Global GDP has been growing at a declining rate since the Great Recession. While economists point to high energy costs, a decline in productivity, slower growth in the labor force, consumer and government debt, income inequality, and consumer aversion to spending, among other causes, there may be a more far-reaching trend, although still nascent, that explains some of the slowing growth of GDP. It’s called the zero marginal cost phenomenon, and it’s ushering a new economic system onto the world stage.

A Collaborative Commons is springing up alongside the conventional market and transforming the way we organize economic life – offering the possibility of dramatically increasing productivity, narrowing the income divide, democratizing the global economy and creating a more ecologically sustainable society.  Although the Collaborative Commons is robust and growing faster than the traditional capitalist system, much of the economic activity does not show up in GDP figures.

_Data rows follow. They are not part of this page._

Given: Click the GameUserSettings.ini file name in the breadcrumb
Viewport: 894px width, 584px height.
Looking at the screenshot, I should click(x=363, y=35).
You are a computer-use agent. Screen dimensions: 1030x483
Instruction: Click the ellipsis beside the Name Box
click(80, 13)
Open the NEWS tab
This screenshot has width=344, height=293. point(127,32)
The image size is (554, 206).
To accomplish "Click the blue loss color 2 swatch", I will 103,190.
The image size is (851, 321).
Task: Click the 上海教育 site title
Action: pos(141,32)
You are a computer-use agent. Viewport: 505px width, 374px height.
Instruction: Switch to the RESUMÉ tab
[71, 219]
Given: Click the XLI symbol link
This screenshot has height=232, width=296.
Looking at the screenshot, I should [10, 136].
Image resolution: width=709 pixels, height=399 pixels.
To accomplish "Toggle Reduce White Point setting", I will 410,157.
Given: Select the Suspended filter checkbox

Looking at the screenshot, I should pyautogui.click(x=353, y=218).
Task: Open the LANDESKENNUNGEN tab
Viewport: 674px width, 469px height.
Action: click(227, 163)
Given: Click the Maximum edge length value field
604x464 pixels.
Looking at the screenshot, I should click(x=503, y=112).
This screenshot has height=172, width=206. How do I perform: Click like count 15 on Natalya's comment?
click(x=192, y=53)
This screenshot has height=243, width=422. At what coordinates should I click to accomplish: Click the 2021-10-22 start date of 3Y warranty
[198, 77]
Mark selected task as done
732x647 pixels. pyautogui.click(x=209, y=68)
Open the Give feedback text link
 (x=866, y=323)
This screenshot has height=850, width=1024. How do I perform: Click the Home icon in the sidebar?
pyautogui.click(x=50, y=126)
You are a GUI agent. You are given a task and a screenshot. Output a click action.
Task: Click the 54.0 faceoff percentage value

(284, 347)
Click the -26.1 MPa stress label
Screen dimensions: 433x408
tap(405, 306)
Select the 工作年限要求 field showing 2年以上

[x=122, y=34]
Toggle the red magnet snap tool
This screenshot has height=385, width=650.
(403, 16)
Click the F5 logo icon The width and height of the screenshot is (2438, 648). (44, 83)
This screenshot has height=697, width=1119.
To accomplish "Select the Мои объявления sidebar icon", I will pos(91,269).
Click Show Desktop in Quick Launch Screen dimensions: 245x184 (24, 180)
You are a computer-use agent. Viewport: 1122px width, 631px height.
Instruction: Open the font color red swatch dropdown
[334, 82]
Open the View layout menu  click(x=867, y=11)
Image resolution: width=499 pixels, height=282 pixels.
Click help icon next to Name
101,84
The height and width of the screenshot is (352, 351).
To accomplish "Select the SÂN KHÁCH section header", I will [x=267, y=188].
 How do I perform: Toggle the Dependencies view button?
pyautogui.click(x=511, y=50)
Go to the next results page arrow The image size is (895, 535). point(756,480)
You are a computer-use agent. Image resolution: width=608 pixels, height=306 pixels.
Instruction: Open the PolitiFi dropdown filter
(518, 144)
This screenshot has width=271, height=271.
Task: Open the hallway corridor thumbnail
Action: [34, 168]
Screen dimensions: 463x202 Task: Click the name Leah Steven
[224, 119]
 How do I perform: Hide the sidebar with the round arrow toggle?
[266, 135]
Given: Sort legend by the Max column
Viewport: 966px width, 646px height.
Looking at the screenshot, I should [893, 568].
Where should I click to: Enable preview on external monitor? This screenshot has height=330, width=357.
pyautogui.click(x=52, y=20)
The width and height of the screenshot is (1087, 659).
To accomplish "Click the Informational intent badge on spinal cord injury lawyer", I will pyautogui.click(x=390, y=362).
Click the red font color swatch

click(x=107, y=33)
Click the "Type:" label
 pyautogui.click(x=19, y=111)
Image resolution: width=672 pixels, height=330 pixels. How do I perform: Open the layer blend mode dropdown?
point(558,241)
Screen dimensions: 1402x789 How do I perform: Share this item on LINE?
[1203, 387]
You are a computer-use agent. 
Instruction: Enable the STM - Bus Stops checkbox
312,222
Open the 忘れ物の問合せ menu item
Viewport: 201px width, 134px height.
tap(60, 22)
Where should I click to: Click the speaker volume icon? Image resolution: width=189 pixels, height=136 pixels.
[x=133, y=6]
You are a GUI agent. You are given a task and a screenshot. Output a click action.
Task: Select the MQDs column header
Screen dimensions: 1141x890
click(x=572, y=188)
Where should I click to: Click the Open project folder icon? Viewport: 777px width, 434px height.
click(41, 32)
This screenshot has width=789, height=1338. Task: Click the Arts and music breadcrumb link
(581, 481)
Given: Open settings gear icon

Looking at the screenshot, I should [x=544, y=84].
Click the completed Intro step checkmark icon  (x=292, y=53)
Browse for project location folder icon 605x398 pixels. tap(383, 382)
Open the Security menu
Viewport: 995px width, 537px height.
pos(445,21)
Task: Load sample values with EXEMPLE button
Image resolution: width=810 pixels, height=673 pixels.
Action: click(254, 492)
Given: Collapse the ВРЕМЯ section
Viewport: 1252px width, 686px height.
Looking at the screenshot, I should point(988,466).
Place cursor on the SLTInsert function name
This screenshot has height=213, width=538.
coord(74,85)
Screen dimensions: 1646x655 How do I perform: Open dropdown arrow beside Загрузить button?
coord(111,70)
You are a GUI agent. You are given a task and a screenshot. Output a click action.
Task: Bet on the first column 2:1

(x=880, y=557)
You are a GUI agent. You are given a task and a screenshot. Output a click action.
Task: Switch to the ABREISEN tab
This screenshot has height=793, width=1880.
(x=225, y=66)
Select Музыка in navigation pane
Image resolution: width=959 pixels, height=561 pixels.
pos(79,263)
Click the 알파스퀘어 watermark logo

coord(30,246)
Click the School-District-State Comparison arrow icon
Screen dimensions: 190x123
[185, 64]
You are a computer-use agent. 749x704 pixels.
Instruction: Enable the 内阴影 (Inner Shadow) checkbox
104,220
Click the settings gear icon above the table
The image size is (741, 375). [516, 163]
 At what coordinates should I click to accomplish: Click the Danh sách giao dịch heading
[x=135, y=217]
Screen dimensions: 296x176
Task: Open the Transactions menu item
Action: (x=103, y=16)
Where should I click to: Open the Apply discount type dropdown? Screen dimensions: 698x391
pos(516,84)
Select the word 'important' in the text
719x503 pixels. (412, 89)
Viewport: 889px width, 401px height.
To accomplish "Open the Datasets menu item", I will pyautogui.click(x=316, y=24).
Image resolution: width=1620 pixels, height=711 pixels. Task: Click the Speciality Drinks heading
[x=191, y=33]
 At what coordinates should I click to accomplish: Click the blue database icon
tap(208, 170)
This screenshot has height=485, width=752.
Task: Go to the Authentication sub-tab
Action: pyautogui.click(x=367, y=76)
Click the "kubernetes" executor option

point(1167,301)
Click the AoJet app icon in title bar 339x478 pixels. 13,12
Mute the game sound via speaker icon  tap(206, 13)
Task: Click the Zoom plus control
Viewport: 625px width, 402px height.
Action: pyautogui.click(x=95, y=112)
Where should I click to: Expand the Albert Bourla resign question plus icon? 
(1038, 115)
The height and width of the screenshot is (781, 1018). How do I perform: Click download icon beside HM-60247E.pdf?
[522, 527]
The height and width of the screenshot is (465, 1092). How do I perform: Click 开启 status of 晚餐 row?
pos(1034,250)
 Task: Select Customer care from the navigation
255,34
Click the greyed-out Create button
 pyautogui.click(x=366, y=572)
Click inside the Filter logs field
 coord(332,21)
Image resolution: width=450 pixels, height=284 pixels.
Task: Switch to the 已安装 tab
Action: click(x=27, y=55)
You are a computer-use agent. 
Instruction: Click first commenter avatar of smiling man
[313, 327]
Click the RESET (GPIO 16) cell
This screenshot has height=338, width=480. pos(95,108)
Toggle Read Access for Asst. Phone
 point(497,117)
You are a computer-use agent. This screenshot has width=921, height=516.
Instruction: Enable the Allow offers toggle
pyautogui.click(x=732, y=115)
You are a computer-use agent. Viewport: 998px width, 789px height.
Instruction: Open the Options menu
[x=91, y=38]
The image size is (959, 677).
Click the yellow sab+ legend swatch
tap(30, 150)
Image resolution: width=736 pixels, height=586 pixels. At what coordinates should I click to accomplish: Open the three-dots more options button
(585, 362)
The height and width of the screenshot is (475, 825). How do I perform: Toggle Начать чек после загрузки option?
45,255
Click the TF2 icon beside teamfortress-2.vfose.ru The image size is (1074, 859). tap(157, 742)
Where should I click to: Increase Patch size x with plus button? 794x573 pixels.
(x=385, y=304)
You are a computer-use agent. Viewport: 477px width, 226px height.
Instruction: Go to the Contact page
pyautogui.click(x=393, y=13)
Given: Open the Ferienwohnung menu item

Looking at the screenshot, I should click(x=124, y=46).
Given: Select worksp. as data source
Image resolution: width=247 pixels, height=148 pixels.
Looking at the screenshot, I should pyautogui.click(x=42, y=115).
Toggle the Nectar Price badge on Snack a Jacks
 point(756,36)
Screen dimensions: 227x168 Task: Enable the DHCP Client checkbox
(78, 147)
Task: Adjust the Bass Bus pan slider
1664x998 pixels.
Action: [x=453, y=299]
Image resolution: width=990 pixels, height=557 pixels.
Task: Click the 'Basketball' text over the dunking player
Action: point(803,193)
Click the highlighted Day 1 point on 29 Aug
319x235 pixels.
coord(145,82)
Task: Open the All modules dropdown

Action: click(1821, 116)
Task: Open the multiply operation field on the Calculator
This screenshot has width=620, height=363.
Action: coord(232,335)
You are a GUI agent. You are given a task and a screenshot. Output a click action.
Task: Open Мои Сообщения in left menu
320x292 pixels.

What’s precipitating the great economic transformation is the unanticipated rise of the near zero marginal cost phenomenon. Private enterprises are continually seeking new technologies to increase productivity and reduce the marginal cost of producing and distributing goods and services so they can lower prices, win over consumers, and secure sufficient profit for their investors. (Marginal cost is the cost of producing additional units of a good or service, if fixed costs are not counted.) Economists never envisioned, however, a technology revolution that might unleash “extreme productivity,” bringing marginal costs to near zero, making information, energy, and many physical goods and services potentially nearly free, abundant, and no longer subject to market exchanges. That’s now beginning to happen.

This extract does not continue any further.